The Emotional Science Behind Big Data

As data scientists, it’s easy to think of data in terms of only engagement, marketing, and customer experience. However, artist, Laurie Frick, takes data science to a whole new level.

In a recent podcast, NPR explains how Laurie Frick uses data to create art. Frick started out by tracking her sleep patterns and then turning them into beautiful watercolors. Since then, she has turned personal data about exercise, mood, and personality into artistic renditions that make data more personal.

Frick’s ideas may seem abstract, but she is accomplishing what many businesses only hope for. She is establishing an emotional connection with data and using it to make more human connections.

Here are some ways businesses can learn from Frick to utilize the true power of robust data collection.

1. Use Data to Understand Relationships

One thing Frick does is assert data may be able to do a better job testing certain traits that show compatibility. She downloaded several questions and answers from the dating site, OkCupid, and uses the information to access things like loyalty.

Frick then uses the data to create art.

While companies don’t typically use data to create art, they can use the trove of data they collect to understand more about human relationships.

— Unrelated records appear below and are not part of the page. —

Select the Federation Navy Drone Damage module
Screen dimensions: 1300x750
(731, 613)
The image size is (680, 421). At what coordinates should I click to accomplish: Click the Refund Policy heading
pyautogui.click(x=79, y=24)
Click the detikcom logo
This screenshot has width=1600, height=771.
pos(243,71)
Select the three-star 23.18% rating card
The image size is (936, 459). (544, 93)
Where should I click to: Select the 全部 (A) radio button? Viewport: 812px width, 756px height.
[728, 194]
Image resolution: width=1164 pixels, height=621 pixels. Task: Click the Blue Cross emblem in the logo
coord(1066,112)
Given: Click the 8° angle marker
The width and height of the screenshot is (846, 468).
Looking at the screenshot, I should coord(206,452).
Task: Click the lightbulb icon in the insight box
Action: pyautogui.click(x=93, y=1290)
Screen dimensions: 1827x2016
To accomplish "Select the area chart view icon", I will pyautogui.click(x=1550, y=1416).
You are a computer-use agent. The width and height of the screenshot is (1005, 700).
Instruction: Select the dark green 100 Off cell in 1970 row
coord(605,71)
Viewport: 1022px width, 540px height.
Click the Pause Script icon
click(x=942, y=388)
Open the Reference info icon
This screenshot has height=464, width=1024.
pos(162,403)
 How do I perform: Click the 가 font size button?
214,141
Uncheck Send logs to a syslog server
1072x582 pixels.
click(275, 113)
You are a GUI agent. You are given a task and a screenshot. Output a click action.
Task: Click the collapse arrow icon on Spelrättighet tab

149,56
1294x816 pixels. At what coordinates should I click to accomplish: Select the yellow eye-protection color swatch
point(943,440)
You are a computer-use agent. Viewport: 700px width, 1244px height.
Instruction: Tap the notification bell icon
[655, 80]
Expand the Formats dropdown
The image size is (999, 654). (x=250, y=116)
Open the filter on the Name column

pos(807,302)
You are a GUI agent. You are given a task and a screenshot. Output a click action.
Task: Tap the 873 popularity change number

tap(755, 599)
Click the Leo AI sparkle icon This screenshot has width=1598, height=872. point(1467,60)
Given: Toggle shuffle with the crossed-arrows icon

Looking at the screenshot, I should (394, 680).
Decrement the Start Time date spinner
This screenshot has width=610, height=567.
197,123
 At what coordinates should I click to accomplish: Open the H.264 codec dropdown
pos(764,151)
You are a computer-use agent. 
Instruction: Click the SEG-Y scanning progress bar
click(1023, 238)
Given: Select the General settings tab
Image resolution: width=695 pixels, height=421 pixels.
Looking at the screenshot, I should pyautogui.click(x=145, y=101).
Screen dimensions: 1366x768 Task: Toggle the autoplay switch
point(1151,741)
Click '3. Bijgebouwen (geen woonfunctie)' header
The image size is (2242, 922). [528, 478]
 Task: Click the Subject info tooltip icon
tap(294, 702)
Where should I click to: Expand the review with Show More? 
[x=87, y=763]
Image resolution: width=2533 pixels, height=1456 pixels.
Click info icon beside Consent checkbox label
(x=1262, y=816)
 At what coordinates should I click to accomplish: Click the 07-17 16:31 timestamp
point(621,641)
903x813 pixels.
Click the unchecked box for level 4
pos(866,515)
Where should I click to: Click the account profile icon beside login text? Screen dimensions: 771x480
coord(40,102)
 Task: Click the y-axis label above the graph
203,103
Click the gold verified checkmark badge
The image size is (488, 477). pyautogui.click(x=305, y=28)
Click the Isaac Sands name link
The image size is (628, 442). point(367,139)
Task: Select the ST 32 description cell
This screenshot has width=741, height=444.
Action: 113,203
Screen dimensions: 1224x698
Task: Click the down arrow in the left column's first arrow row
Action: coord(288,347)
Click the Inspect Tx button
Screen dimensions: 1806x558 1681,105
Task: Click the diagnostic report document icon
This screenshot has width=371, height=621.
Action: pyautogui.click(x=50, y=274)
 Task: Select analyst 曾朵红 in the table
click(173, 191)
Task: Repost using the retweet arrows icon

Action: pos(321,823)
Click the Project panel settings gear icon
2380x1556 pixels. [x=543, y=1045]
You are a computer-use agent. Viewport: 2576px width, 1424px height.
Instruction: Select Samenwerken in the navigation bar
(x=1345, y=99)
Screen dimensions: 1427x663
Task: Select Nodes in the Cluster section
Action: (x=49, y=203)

With that data, companies can reach customers on a more emotional level, foster customer engagement, and build loyalty in ways they couldn’t without the help of data.

2. Use Data to Imagine the Future

Companies like Samsung, Google, Microsoft, and IBM pay Frick to perform. She presents out-of-the-box ideas that help open people to new ideas beyond the limits of the present information.

Frick even thinks so far into the future that she posits we can use data as a way to predict friendships.

While this may or may not end up being true, what’s important to realize is that businesses can use data to think outside of the box and come up with more creative business solutions.

Market researchers are often used to asking the same types of questions and using data to answer those questions. What if businesses looked far outside the realms of what is expected and try and realize more innovative ways to use data.

3. Make Looking at Data Engaging

Another thing Frick is working on is creating a visual dashboard to make data more engaging. While this is pretty straightforward, it’s surprising how many companies still haven’t invested in a data dashboard tool.

With the help of a data visualization tool, it’s easier to understand data, make more accurate assertions, and get answers to business questions faster.

Wrap Up

Data is moving forward and helping businesses grow, but taking an artistic and open-minded approach to data, just like Frick does, can open your eyes to new ways to learn about people.